I walked into a class as part of my usual walkthroughs and asked a student, “What are you learning? The student says, “Learning? I am listening to the teacher talk. Period, after period, after period…talk, talk, talk. All day long…talk, talk, talk. Can’t they just, ‘SHUT UP.’” The whole time she is talking to me she is gesturing with her hand as if to say, “blah, blah, blah.”

She continues, “Mr. D, for six periods a day I am talked at all day long…six hours a day…they just talk. Can you listen for six straight hours? Please, spend a day in my shoes. Go from class to class with me for a whole day and see what it is like to get talked at all day long.”
The next day we did just that.

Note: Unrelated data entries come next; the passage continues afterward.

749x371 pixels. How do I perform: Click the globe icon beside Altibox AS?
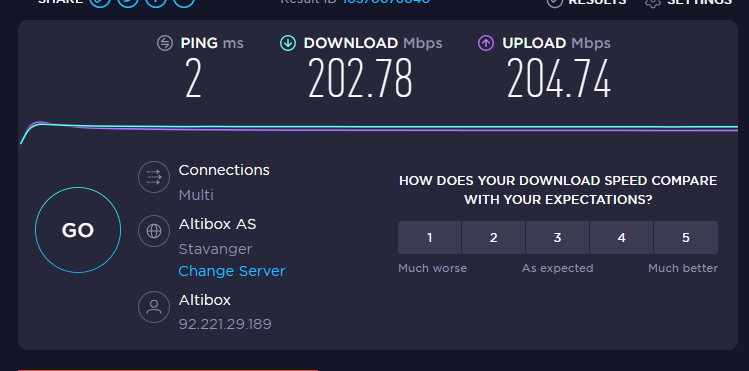pyautogui.click(x=154, y=231)
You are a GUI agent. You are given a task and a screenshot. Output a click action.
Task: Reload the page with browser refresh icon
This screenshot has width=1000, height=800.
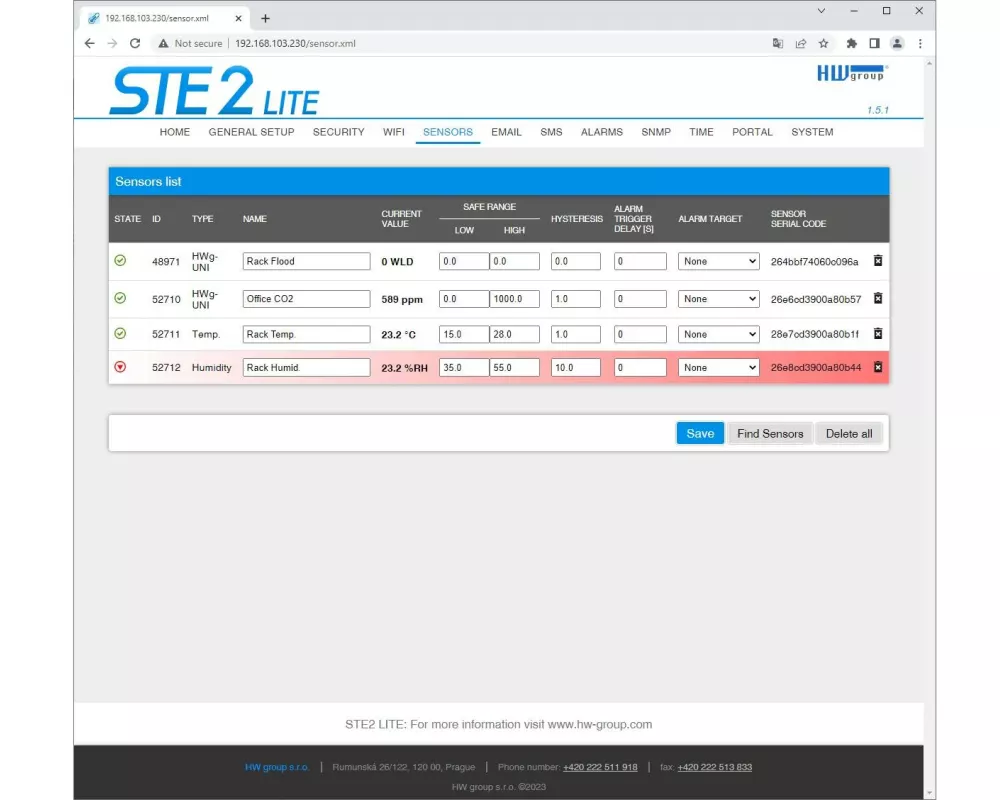[135, 43]
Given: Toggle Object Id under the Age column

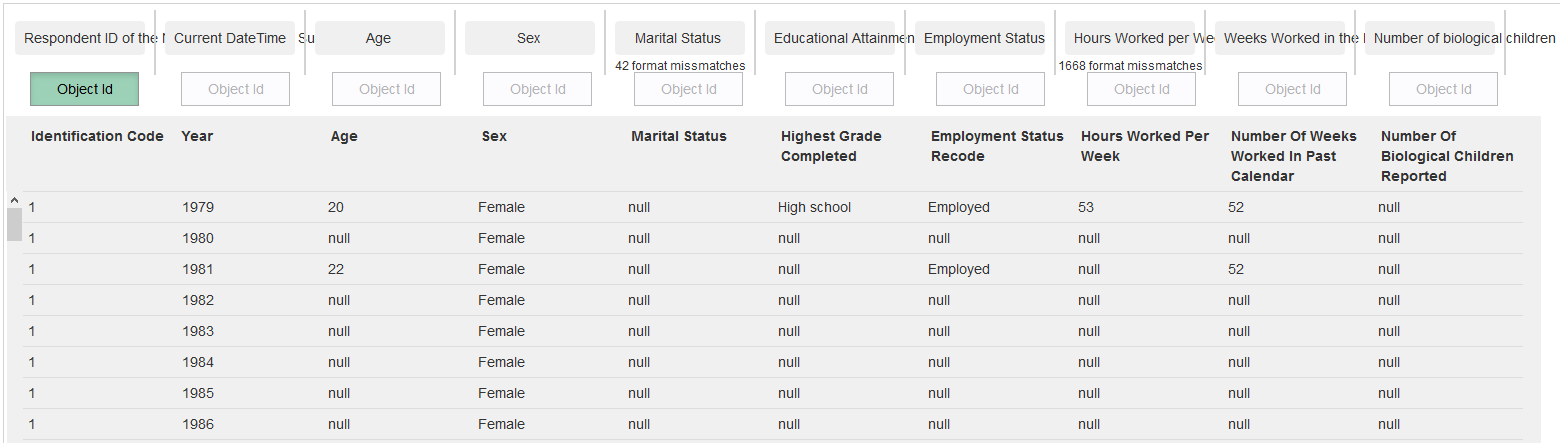Looking at the screenshot, I should click(387, 89).
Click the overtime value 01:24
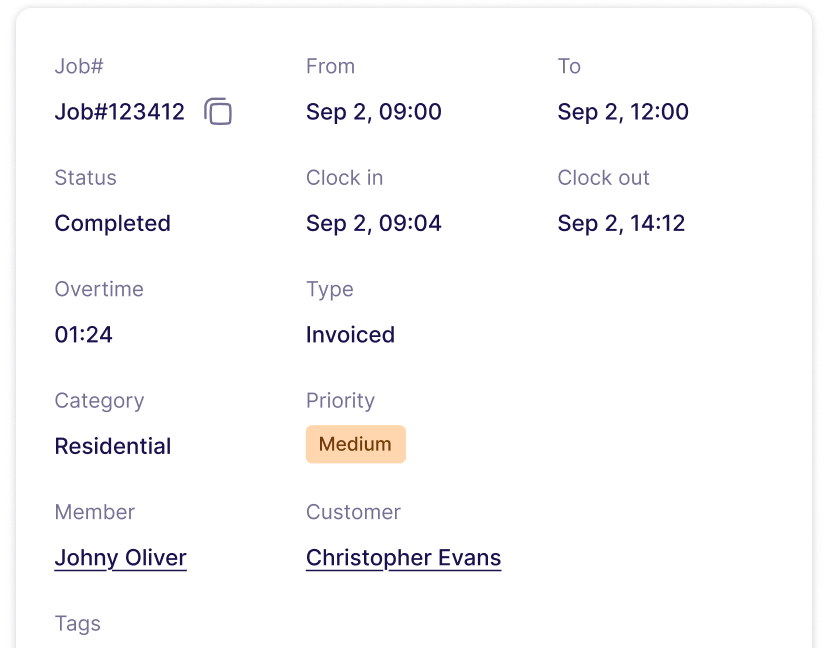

A teacher and I spent six hours shadowing this student from class to class and all we did was watch the teachers do all the work. Sadly, she was correct. As Hattie (2011) remarked, “I think it’s fascinating that we have a profession where kids come to school to watch us work” (para 10).

As Jackson (2018) notes, “Traditionally, most of the work in the classroom is done by the teacher. We plan the lessons, deliver the lessons, and assess the lessons. Sure, students listen to our lectures or watch our demonstration, take notes, complete the worksheets we create, and take the tests we choose or create, but often, the real work is done by us, the teacher” (Location 3299).
The teachers do all the work, and the students check out or simply pretend to play school. In fact, the teacher who was shadowing the student with me fell asleep during the third class of the day. The student, gently nudged the teacher and whispered, “Mr. I, wake up.” She then looked over at me and started to laugh and said, “I told you so.”
Oh, and by the way, the student who we followed from class to class was a sophomore who would eventually become the Valedictorian three years later.
Antonetti and Garver’s (2015) research of 17,124 classroom visits found that as the grade level for students increases, activities involving listening and watching increases. Specifically, high school students are attentive to the instructional task about half of the time while spending 63% of their class time listening and watching their teachers (Antonetti & Garver, 2015; Yair, 2000). Really think about this…63% of the time high school students are only asked to listen or watch, but their attention to this task is less than half the time!
Couple this with the fact that about half (47 percent) of students who dropped out of high school said that their classes were not interesting, and the picture gets even bleaker. “These young people reported being bored and disengaged from high school” (Bridgeland, DiIulio, & Morison, 2006).
Teachers talk about 70 to 80 percent of the total class time (Hattie, 2012). “This dominance of teacher talk leads to particular relationships being developed in classrooms – mainly aimed at facilitating teacher talk and controlling the transmission of knowledge” (Hattie, 2012, Locations 1727-1729). This control leads to quiet, well behaved classes that respond to closed questions where thinking is at low levels (and in most cases no level of thinking at all).
We need to increase the challenge for students.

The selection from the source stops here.